A: You can set up automatic downloads so that you don’t have to think about managing where your music goes. (Be patient. We’ll get to how to do it automatically in a minute.) Every device has the ability to get a copy of something purchased through the iTunes Store on another device. This doesn’t just apply to music, by the way; apps and books can also be distributed this way as well. Buy, for example, a song on iTunes on your iPhone, and it will show up on your other devices about a minute afterward.

Q: What about movies and TV shows?

A: Not yet. That’s still a matter for studios, Apple and battalions of corporate lawyers to figure out.

Q: So how do I set up Automatic Downloads?

A: On Apple mobile devices, you’ll find the controls in Settings. Go to “Store,” and you’ll see what you need there. You can limit auto-downloads to either music, books or apps (or any combination), or you can set your iPhone/iPad/iPod Touch to accept all content, all the time. Automatic downloads will use a Wi-Fi signal if you’re on a wireless network, but you can also set a control on this screen to use a 3G cellular signal if Wi-Fi is unavailable, and if you don’t mind using your wireless-data plan.

On Macs and PCs, you’ll find these controls in iTunes’ preferences, under “Store.” Once there, the process is similar to what you would do on the phone or tablet.
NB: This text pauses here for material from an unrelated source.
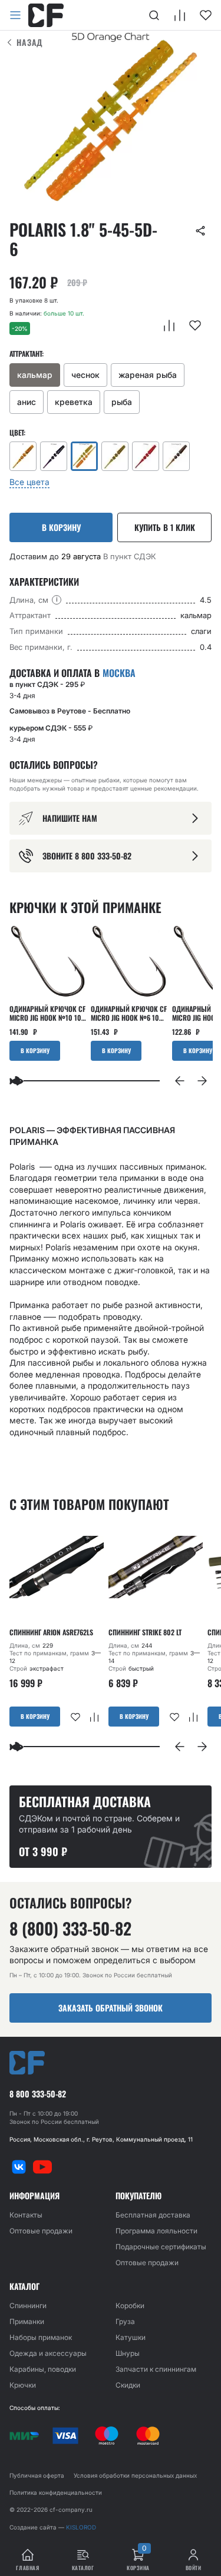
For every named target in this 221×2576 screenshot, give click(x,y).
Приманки (26, 2321)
Q: What if I add music to iTunes that I didn’t buy from the iTunes Store? Will that get sent out to my other devices?

A: Not yet. Right now, this new feature only works with iTunes Store purchases. Later this fall, Apple will have a new service, iTunes Match, which will allow you to share all of your music — whether you bought it from Apple, ripped a CD or got it from another source like Amazon’s MP3) — across all your devices for $25 a year.

Q: So does all of this mean I don’t have to sync anymore?

A: Not quite. While you can share some of your media wirelessly right now, you still need to connect to a computer to sync photos, to back up contacts and calendar data (unless you were on Mobile Me, which did this sort of thing, but is being phased out in favor of the new iCloud services), get software updates, etc. Later this year, Apple will be rolling out more iCloud features, which will address these issues and make syncing truly a thing of the past. But that’s not until this fall.